A concise way of describing phenomenology is as a method in which the existence of the external world is “set aside” and experience is studied solely as experience. Since we are dealing with the way things seem in phenomenology, instead of the way things “really” are, the conclusions we draw about them cannot be doubted (they are apodictic). Phenomenology then, has the potential to tell us both how the mind works, by studying the way things seem to us, and to provide an indubitable basis for knowledge, since the foundation of phenomenology is that which is immune to error. If it had fulfilled either of these expectations phenomenology, and hence transcendental idealism, would still dominate philosophy today. So where did things go wrong?
The application of phenomenology to the philosophy of mind should seem obvious, after all phenomenology deals with how things appear to us, and what could be more central to the philosophy of mind than that? Instead of attempting to recover the subjective world of experience from objective facts about the world phenomenology defines the objective world in terms of subjective experience. This leads to some interesting conclusions about the interaction of the mind and the world. For example Husserl, the founder of phenomenology, and hence my focus here, claims that the mind doesn’t interact causally with the world, instead it “conditions the possibility of the world”*, which is a fancy way of saying that our only access to the world is through the mind. This is a good example of why phenomenology is not taken as the last word in the philosophy of mind, it simply doesn’t answer the interesting questions. Saying that the mind is responsible for our experience of the world doesn’t explain mind-world interactions. We experience having a body, and we experience it doing what we want it to do. Even if it is the case that our body is simply part of our experiences we can still ask why our experienced body does what we want when no other experienced object behaves in the same way. Similarly, phenomenology simply ignores one of the central questions in the philosophy of mind, which is “why are we conscious?”. All phenomenology can tell us is that we are conscious. Finally, even the information about the way things seem to us, which is revealed apodictically to us by phenomenology, is to some extent useless in understanding the mind. Philosophers who study the mind are interested in what is really going on in the mind, and it is well known that how the mind seems to us may not always reflect what is really going on in it. Knowing how conscious acts present themselves is only part of the story.

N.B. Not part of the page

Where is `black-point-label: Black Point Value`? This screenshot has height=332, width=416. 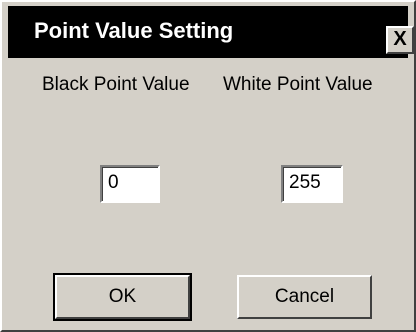
black-point-label: Black Point Value is located at coordinates (116, 84).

Insights into the philosophy of mind would only have been a byproduct of phenomenology anyways. The primary motivation for doing phenomenology is to provide foundation for knowledge that cannot be rationally doubted, or at least this is how Husserl is apt to portray it. And to some extent it does. Certainly when we examine how things appear to us, as appearances, there is no room for doubt. If all you wish to assert when you see as chair is that you are being presented with a seeming of a chair there is no way to go wrong. Obviously this isn’t very useful knowledge, and certainly not a basis for the majority of what we tend to call knowledge, and so from phenomenological principles we must uncover an objective world. Husserl does this by showing how we naturally posit other egos, which have a different subjective world than us, and how from this positing the notion of an objective world arises. This is fine as far as it goes, but in the process of positing other egos we have lost the absolute certainty that was part of the earlier claims. It is possible to doubt the existence of other egos (at least phenomenology doesn’t provide a reason why one couldn’t doubt them), and hence all of our conclusions about an objective external world can be doubted as well. Admittedly this doesn’t leave us worse off than we were before in regards to what knowledge we can be sure of, but it certainly doesn’t improve our situation, and thus phenomenology has failed to provide the foundation it claimed.

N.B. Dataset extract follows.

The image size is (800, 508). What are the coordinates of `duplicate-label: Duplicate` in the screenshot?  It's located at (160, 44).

So was phenomenology a complete waste of time? No, it simply didn’t deliver all that its followers wanted it to. Some modern philosophers are still attempting to provide a foundation for knowledge based only on the kind of indubitable knowledge that phenomenology was based on, so in a way they might be seen as modern phenomenologists. In terms of the philosophy of mind, while the “results” of phenomenology didn’t stick, it did bring attention to the need to explain the way things appear to people, and not just the way people behave (one of two reason why behaviorism isn’t a viable theory about the mind). Additionally, the intentional structure (which, admittedly, had been studied by non-phenomenologists before Husserl) has also featured significantly in subsequent theorizing about the mind. Modern philosophers still ponder it, wondering if the intentionality that is presented to us is really how the mind is directed at the world, or if it is accomplished through unconscious channels. So in terms of its legacy phenomenology wasn’t a failure, but in terms of accomplishing what it set out to do it fell a bit short.
* I really wish I were making that choice of words up.